Pascal Lafleur : « La méthode employée par l’État et ses envoyés est inefficace »

Le ministre des Outre-mer, Manuel Valls, est venu avec la ferme intention d’aboutir à un accord. La méthode employée a permis de remettre les forces politiques autour de la table.
Il semblait vouloir s’inscrire dans l’esprit des accords de Matignon, en rendant hommage aux deux illustres personnalités qui ont ramené la paix, dès son premier déplacement.
Mais comme ses deux prédécesseurs, il a échoué et il est reparti.
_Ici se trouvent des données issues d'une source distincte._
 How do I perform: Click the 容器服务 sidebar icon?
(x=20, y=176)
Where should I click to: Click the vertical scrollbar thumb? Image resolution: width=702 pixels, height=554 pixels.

Une fois de plus « jamais deux sans trois » s’est vérifié.
Pourtant, chacun sait ici qu’un accord politique est impossible puisque les forces en présence sont tellement radicalisées, leurs positions extrêmes pour l’avenir ne peuvent pas se retrouver sur un projet commun.

S’appuyer uniquement sur des forces politiques qui ont échoué depuis plus de 20 ans, tant politiquement qu’économiquement, démontre que la méthode employée par l’État et ses envoyés sur le dossier calédonien est inefficace.
La motivation du ministre était-elle de sortir le territoire de la descente aux enfers, qui s’est accélérée avec les émeutes de l’an dernier, en respectant la volonté démocratique des Calédoniens autorisés à se prononcer ? Ou bien cherchait-il juste à obtenir une réhabilitation politique après ses différents échecs personnels, au mépris des intérêts de la nation et des Calédoniens ?

Si la population a sans doute espéré que Manuel Valls, avec sa connaissance du dossier, pourrait faire mieux que messieurs Lecornu et Darmanin, le sentiment après ce dernier épisode ne peut qu’aboutir à une défiance envers des ministres, des gouvernements et un président de la République tous incapables de faire respecter le choix, par trois fois, exprimé par les électeurs calédoniens.

Quand rappellera-t-on que les différents accords incluaient la reconnaissance de chacun à vivre ici et que l’indépendance n’était pas inéluctable, mais que cette possibilité ne pouvait se réaliser qu’avec une victoire lors d’un des trois référendums ?
Remettre en question notamment ces deux points revient à renier sa parole et sa signature.
En attendant, c’est la population qui désespère, qui souffre, qui ne peut se projeter dans l’avenir.
De même les entreprises ne peuvent pas envisager d’investir sur le long terme sans stabilité.

Que reste-t-il à espérer pour la population face à cet échec ? La confiance et la sécurité sont indispensables.
Pour permettre que chacun ait des perspectives, que l’économie puisse se reconstruire, créer des emplois, que les jeunes puissent être formés et s’épanouir ici.

Pour mettre un terme à la désertification plus ou moins rapide en tout genre que nous vivons depuis de nombreuses années.
Pour que la peur et l’inquiétude ne soient plus le sentiment d’un grand nombre d’habitants.

Pour mettre un terme au gaspillage d’argent public. Pour donner la chance aux populations dont les conditions de vie ont régressé depuis 20 ans de voir la lumière au bout du tunnel.
Pour que les intérêts de quelques-uns laissent place à l’intérêt général.
Tout simplement pour permettre de croire que les choses vont changer.
L’idéal d’une grande majorité de Calédoniens est celui d’une Nouvelle-Calédonie dans laquelle chacun peut vivre en paix, où le dialogue, le respect et la sécurité sont la règle, où la politique jouera son véritable rôle de prendre les mesures pour faciliter le développement économique et social en faveur de tous et non d’une partie de la population, sans que nous ayons à nous poser la question de l’évolution institutionnelle toutes les cinq minutes.
C’est cela que Manuel Valls aurait dû s’atteler à défendre envers et contre tous.

Je voudrais que mon pays, la France, soit fière de ce territoire du Pacifique pour lequel et avec lequel il rayonnera dans la région. Le Gouvernement a les cartes en main, il doit jouer son rôle.